The Bradykinin Hypothesis
Bradykinin is a chemical that helps regulate your blood pressure and is controlled by your renin-angiotensin system (RAS). As explained in the Academic Press’ book on vitamin D (which has a significant impact on the RAS):2
“The renin-angiotensin system (RAS) is a central regulator of renal and cardiovascular functions. Over-activation of the RAS leads to renal and cardiovascular disorders, such as hypertension and chronic kidney disease, the major risk factors for stroke, myocardial infarction, congestive heart failure, progressive atherosclerosis, and renal failure.”
The bradykinin hypothesis provides a model that helps explain some of the more unusual symptoms of COVID-19, including its bizarre effects on the cardiovascular system. It also strengthens the hypothesis that vitamin D plays a really important role in the disease.
The findings3 were published in the journal eLife July 7, 2020. Based on this new hypothesis, the researchers also suggest more than 10 potential treatments, most of which are readily available drugs already approved by the U.S. Food and Drug Administration. I’ll review those later on.
As detailed in previous articles, your ACE2 receptors are the primary gateways of the virus, as the virus’ spike protein binds to the ACE2 receptor. As explained by Smith:4
“… COVID-19 infection generally begins when the virus enters the body through ACE2 receptors in the nose … The virus then proceeds through the body, entering cells in other places where ACE2 is also present: the intestines, kidneys, and heart. This likely accounts for at least some of the disease’s cardiac and GI symptoms.

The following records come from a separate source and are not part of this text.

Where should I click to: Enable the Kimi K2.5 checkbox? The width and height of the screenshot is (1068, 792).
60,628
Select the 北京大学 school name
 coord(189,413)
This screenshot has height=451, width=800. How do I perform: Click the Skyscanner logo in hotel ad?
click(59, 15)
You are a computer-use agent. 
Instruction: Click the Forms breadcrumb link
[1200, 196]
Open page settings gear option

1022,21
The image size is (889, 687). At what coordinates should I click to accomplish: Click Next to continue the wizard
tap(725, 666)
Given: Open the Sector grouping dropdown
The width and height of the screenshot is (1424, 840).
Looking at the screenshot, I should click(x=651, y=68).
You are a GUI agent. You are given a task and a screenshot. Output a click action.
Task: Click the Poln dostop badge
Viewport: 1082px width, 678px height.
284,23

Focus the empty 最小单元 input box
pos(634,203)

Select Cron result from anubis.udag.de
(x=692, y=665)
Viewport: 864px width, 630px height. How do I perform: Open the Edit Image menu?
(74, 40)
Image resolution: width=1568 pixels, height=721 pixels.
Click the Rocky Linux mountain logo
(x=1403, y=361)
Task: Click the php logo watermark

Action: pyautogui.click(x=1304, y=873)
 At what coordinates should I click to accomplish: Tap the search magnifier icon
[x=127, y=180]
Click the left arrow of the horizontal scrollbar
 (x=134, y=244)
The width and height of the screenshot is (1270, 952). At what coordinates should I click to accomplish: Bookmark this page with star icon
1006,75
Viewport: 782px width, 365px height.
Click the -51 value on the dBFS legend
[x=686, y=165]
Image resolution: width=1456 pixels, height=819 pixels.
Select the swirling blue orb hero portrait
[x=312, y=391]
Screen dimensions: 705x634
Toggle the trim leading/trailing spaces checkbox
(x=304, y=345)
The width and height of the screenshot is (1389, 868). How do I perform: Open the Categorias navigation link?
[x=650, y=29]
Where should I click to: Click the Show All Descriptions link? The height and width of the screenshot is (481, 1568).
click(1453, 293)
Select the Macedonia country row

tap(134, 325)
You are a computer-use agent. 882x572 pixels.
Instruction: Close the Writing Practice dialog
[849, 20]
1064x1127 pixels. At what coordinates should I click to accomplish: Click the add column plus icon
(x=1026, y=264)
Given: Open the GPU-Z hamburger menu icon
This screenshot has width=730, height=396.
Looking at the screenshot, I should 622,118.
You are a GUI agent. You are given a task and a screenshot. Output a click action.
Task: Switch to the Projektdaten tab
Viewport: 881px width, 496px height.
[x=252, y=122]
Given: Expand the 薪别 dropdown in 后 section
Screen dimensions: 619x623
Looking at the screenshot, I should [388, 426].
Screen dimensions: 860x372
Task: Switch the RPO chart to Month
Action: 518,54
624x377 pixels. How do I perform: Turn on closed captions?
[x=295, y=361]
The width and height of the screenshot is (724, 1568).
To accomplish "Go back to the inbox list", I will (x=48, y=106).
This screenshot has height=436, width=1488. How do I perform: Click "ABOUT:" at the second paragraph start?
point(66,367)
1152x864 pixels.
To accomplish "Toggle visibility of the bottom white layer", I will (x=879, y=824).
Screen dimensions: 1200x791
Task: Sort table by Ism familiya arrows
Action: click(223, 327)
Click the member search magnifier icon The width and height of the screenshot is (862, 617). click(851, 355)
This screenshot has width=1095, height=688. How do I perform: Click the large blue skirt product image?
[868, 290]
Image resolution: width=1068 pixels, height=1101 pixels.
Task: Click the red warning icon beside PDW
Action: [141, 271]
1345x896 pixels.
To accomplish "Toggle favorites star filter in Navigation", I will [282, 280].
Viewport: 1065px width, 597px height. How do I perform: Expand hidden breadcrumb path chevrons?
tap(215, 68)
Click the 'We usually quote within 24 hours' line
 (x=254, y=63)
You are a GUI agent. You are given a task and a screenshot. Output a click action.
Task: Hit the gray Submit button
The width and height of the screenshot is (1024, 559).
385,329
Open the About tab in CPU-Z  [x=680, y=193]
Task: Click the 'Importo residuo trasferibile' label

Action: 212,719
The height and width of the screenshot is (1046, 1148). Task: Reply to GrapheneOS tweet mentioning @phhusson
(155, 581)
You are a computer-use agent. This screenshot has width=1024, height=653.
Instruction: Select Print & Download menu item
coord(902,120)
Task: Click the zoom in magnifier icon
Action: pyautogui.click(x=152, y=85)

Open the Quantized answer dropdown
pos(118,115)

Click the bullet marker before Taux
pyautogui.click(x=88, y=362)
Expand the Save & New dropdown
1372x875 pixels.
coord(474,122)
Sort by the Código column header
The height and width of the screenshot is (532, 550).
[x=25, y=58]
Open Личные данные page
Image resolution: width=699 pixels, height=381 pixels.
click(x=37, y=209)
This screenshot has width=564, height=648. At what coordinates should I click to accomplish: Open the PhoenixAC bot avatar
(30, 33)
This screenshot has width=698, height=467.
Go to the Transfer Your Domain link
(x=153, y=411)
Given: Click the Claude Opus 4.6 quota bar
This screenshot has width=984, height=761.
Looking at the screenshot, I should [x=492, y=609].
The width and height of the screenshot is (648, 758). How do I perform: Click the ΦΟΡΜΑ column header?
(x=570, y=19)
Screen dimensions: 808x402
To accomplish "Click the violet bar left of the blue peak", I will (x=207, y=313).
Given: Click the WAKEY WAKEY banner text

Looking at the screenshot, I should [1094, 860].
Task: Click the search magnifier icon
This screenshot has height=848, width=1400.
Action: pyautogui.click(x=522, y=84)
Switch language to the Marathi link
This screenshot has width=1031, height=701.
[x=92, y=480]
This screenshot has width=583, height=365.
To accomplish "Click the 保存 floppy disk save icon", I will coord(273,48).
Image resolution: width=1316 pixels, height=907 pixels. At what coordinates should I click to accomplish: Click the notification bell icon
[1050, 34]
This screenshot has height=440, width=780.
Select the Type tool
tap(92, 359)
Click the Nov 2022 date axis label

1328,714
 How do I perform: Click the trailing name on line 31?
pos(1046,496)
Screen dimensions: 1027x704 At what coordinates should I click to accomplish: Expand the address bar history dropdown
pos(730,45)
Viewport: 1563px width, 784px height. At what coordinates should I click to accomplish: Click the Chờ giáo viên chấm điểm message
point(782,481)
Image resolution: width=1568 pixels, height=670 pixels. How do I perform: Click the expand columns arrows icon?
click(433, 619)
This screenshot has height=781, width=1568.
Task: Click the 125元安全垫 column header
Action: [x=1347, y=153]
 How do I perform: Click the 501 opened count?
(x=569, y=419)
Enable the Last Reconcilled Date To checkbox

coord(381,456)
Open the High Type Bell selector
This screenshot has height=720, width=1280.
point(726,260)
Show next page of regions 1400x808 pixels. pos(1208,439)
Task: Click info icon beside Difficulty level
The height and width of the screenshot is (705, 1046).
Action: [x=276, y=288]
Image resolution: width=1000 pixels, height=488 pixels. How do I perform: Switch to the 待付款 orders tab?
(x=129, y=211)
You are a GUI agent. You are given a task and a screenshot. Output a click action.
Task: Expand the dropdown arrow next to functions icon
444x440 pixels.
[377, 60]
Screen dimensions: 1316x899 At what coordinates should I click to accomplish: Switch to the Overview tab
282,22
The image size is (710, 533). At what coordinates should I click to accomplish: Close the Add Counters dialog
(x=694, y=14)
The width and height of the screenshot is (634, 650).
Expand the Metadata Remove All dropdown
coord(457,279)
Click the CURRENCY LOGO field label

But once Covid-19 has established itself in the body, things start to get really interesting … The data Summit analyzed shows that COVID-19 isn’t content to simply infect cells that already express lots of ACE2 receptors. Instead, it actively hijacks the body’s own systems, tricking it into upregulating ACE2 receptors in places where they’re usually expressed at low or medium levels, including the lungs.
In this sense, COVID-19 is like a burglar who slips in your unlocked second-floor window and starts to ransack your house. Once inside, though, they don’t just take your stuff — they also throw open all your doors and windows so their accomplices can rush in and help pillage more efficiently.”
Bradykinin Storm Likely Responsible for Lethal Effects
In addition to upregulating ACE2 receptors throughout your body, the SARS-CoV-2 virus also downregulates your body’s ability to degrade or break down bradykinin.
The end result is a bradykinin storm, and according to the researchers, this appears to be an important factor in many of COVID-19’s lethal effects, even more so than the cytokine storms associated with the disease. As bradykinin accumulates, the more serious COVID-19 symptoms appear.
Mounting clinical data suggest COVID-19 is actually primarily a vascular disease rather than a respiratory one, and runaway bradykinin buildup can help explain this.